NVIDIA · YuanTingHsieh · Feb 20, 2026 · Mar 11, 2026
diff --git a/docs/programming_guide/memory_management.rst b/docs/programming_guide/memory_management.rst
@@ -5,7 +5,7 @@ Memory Management
 ###################
 
 This guide describes memory management techniques for long-running federated learning jobs
-using Python, PyTorch, and glibc.
+using Python, PyTorch, and glibc/jemalloc.
 
 .. contents:: Table of Contents
    :local:
@@ -21,7 +21,24 @@ RSS (Resident Set Size) can grow continuously due to:
 - glibc memory arena fragmentation
 - PyTorch CUDA cache retention
 
-NVFlare provides utilities and configuration options to manage memory effectively.
+NVFlare provides utilities and configuration options to manage memory effectively on
+both server and client sides. The framework automatically detects the memory allocator
+in use (glibc or jemalloc) and adapts its cleanup strategy accordingly.
+
+Allocator Support
+=================
+
+NVFlare supports two memory allocators:
+
+**glibc (default on most Linux)**
+    Uses ``malloc_trim()`` to release free heap pages to the OS.
+    Requires ``MALLOC_ARENA_MAX`` for optimal memory behavior.
+
+**jemalloc (recommended for PyTorch)**
+    Uses auto-decay for memory management. Configure via ``MALLOC_CONF``.
+    No ``malloc_trim()`` calls needed (jemalloc handles this automatically).
+
+NVFlare automatically detects which allocator is in use at runtime.
 
 Platform Compatibility
 ======================
@@ -139,14 +156,130 @@ Memory cleanup has minimal overhead in typical federated learning workloads:
 management with negligible performance impact. Only disable (``=0``) if you've
 measured and confirmed RSS is stable without cleanup.
 
+Client-Side Memory Cleanup
+==========================
+
+The FedAvg recipe and ScriptRunner support automatic memory cleanup on clients via
+``client_memory_gc_rounds`` and ``cuda_empty_cache`` parameters.
+
+Configuration
+-------------
+
+.. code-block:: python
+
+    from nvflare.recipe.fedavg import FedAvgRecipe
+
+    recipe = FedAvgRecipe(
+        name="my_job",
+        min_clients=4,
+        num_rounds=100,
+        train_script="client.py",
+
+        # Server-side cleanup
+        server_memory_gc_rounds=5,
+
+        # Client-side cleanup
+        client_memory_gc_rounds=1,   # Cleanup every round
+        cuda_empty_cache=True, # Clear GPU cache
+    )
+
+Swarm Learning Configuration
+----------------------------
+
+Swarm Learning uses ``memory_gc_rounds`` (not ``memory_gc_counts``) and
+``cuda_empty_cache`` on ``SimpleSwarmLearningRecipe``:
+
+.. code-block:: python
+
+    from nvflare.app_opt.pt.recipes.swarm import SimpleSwarmLearningRecipe
+
+    recipe = SimpleSwarmLearningRecipe(
+        name="swarm_job",
+        model=MyModel(),
+        num_rounds=10,
+        train_script="train.py",
+        memory_gc_rounds=1,   # Cleanup every round on trainer and aggregator roles
+        cuda_empty_cache=True,
+    )
+
+.. note::
+
+   ``memory_gc_rounds`` and ``cuda_empty_cache`` are top-level Swarm recipe arguments.

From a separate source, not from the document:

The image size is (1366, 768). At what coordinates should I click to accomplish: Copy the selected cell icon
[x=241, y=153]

+   Do not pass them inside ``train_args`` (they are reserved keys).
+
+**Parameters:**
+
+- ``client_memory_gc_rounds``: Run cleanup every N rounds on client (0 = disabled)
+- ``cuda_empty_cache``: If True, call ``torch.cuda.empty_cache()`` on cleanup
+- ``memory_gc_rounds`` (Swarm): Run cleanup every N rounds (0 = disabled)
+
+What It Does
+------------
+
+When enabled, after each ``flare.send()`` on the client:
+
+1. Runs Python garbage collection (``gc.collect()``)

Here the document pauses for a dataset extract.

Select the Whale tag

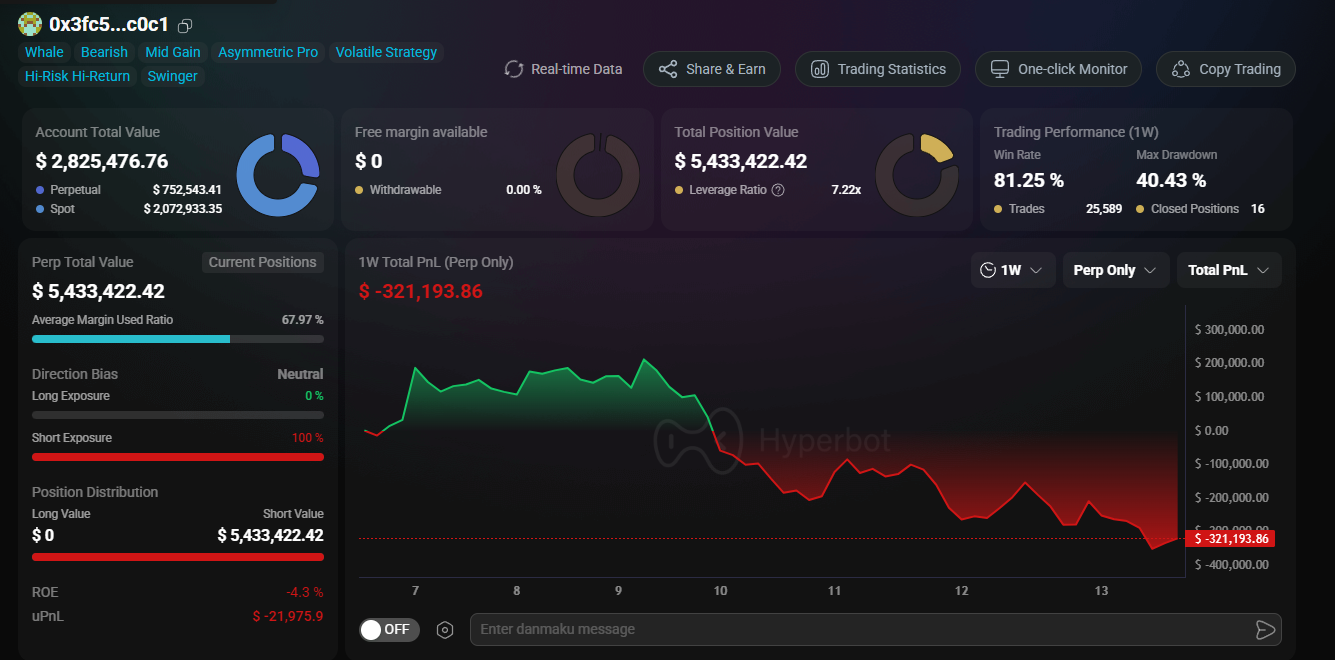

+2. For glibc: Returns free heap pages to OS (``malloc_trim()``)
+3. For jemalloc: Relies on auto-decay (no manual action needed)
+4. Optionally clears PyTorch CUDA cache
+
+**Note:** The cleanup is transparent to the user's training script. No code changes
+are required in ``train.py``.
+
+External Process Support
+------------------------
+
+For external process execution (``launch_external_process=True``), memory settings
+are passed via environment variables:
+
+- ``NVFLARE_CLIENT_MEMORY_GC_ROUNDS``: Cleanup interval
+- ``NVFLARE_CUDA_EMPTY_CACHE``: GPU cache cleanup (``true``/``false``)
+
 Recommended Settings
 ====================
 
-+--------+-------------------------------+----------------------+
-| Role   | ``server_memory_gc_rounds``   | ``MALLOC_ARENA_MAX``   |
-+========+===============================+======================+
-| Server | 5                             | 4                    |
-+--------+-------------------------------+----------------------+
++--------+-----------------------------+-----------------------------+----------------------+----------------------+
+| Role   | ``server_memory_gc_rounds`` | ``client_memory_gc_rounds`` | ``MALLOC_ARENA_MAX`` | ``cuda_empty_cache`` |
++========+=============================+=============================+======================+======================+
+| Server | 5                           | N/A                         | 4                    | N/A                  |
++--------+-----------------------------+-----------------------------+----------------------+----------------------+
+| Client | N/A                         | 1                           | 2                    | True (for GPU)       |
++--------+-----------------------------+-----------------------------+----------------------+----------------------+
+
+Using jemalloc
+==============
+
+For PyTorch workloads, jemalloc is recommended over glibc malloc. NVFlare's startup
+scripts automatically detect and use jemalloc if available.
+
+Startup Script
+--------------
+
+The generated ``sub_start.sh`` script includes jemalloc auto-detection:
+
+.. code-block:: bash
+
+    # Auto-detects jemalloc at standard locations
+    for JEMALLOC in /usr/lib/x86_64-linux-gnu/libjemalloc.so.2 \
+                    /usr/lib64/libjemalloc.so.2 \
+                    /usr/local/lib/libjemalloc.so; do
+        if [ -f "$JEMALLOC" ]; then
+            export LD_PRELOAD="${LD_PRELOAD:+$LD_PRELOAD:}$JEMALLOC"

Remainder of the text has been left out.